Weiße müssen deshalb verstehen, dass sie die Unterdrücker sind und sich durch Aneignung unserer Kämpfe, unserer Sprache und unserer Bilder nicht aus ihrer Schuld herauspositionieren können. Mit Sätzen wie „Wir bluten alle das gleiche Blut“ oder „Ich sehe keine Hautfarben“ verneinen Weiße ihre Vormachtsstellung in einem System, das mit Gewalt ihre Interessen durchsetzt. Egal ob in ihrer Stadt im Jobcenter, über dem Atlantik in den USA, oder durch Ressourcenklau, Ausbeutung und Genozid im Mutterland Afrika.

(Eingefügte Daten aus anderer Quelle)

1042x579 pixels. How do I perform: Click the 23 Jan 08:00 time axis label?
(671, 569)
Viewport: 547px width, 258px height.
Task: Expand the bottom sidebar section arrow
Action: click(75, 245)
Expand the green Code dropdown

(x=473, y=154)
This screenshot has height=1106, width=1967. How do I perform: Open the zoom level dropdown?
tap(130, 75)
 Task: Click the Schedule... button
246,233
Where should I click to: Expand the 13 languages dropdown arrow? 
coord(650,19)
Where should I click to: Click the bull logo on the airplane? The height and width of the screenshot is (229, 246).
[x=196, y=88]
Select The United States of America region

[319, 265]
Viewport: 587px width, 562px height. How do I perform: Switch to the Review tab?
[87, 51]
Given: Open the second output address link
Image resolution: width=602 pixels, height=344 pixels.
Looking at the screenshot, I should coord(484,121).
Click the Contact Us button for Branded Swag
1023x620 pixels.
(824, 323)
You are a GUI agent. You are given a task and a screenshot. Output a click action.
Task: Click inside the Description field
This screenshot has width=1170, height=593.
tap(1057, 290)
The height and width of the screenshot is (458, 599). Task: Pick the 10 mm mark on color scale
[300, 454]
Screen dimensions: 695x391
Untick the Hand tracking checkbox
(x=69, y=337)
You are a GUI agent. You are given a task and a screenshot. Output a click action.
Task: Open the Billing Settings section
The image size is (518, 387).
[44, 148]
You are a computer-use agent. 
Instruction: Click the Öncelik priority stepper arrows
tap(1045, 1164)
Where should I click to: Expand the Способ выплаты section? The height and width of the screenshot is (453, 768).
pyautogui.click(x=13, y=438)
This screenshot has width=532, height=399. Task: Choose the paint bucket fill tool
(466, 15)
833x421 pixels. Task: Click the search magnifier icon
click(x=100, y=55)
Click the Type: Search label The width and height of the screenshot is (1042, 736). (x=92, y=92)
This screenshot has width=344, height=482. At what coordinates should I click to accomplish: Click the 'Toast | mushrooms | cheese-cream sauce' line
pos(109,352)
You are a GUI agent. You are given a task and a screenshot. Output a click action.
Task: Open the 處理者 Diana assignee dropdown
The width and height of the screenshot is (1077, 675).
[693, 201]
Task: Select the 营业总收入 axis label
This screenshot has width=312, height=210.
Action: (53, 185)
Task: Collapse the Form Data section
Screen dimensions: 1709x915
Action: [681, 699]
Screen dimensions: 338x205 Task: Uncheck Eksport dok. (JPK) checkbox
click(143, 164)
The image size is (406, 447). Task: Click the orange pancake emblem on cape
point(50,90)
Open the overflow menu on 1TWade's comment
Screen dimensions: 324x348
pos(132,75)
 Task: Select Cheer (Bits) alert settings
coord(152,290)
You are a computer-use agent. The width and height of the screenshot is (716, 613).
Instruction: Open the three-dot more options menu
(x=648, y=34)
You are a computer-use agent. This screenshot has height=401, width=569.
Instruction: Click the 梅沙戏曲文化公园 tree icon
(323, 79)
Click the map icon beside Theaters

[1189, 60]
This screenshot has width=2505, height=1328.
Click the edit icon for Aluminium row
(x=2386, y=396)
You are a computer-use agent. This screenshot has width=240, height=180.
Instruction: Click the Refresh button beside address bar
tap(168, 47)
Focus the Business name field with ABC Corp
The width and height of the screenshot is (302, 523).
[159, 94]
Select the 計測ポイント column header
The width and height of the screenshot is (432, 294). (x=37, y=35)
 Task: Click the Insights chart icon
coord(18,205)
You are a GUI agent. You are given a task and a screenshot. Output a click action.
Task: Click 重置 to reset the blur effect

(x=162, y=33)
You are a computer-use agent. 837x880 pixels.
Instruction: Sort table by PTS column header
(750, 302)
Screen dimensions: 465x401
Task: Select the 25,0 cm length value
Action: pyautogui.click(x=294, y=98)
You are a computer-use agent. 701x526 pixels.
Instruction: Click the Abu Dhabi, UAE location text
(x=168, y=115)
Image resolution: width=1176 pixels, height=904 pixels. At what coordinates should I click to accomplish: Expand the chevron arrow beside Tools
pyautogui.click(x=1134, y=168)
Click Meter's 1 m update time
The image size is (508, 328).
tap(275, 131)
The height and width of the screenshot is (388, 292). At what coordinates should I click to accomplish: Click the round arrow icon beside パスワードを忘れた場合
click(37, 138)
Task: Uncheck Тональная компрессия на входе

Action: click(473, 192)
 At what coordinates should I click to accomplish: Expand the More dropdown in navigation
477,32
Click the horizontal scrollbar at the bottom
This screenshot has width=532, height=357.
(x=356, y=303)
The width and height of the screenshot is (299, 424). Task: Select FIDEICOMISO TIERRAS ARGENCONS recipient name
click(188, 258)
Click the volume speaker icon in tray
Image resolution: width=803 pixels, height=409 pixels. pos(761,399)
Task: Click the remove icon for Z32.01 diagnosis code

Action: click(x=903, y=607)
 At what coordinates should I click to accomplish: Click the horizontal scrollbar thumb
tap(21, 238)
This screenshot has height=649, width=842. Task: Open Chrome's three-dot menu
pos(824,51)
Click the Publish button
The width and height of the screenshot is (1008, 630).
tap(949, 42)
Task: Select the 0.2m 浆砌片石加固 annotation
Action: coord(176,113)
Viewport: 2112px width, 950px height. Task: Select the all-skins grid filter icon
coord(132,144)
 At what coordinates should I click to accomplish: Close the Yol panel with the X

Deshalb unser Aufruf an unsere Schwarzen Geschwister auf der ganzen Welt: Warten wir nicht vergebens darauf, dass weiße uns unsere Freiheit geben: Nehmen wir sie uns! Sie werden uns niemals Freiheit geben, weil sie von unserer Unterdrückung profitieren. Sprecht mit euren Geschwistern über Rassismus, Politik und Kapitalismus. Setzt euch mit den Kämpfen unserer Ancestors auseinander. Gründet Gruppen und Organisationen, schließt euch ihnen an. Lasst uns für unsere Befreiung und die Befreiung unseres Kontinents zusammen kämpfen. Der Westen hat uns zu lange unterdrückt, es ist an der Zeit aufzustehen und uns zu nehmen, was uns gehört.
Power to the People!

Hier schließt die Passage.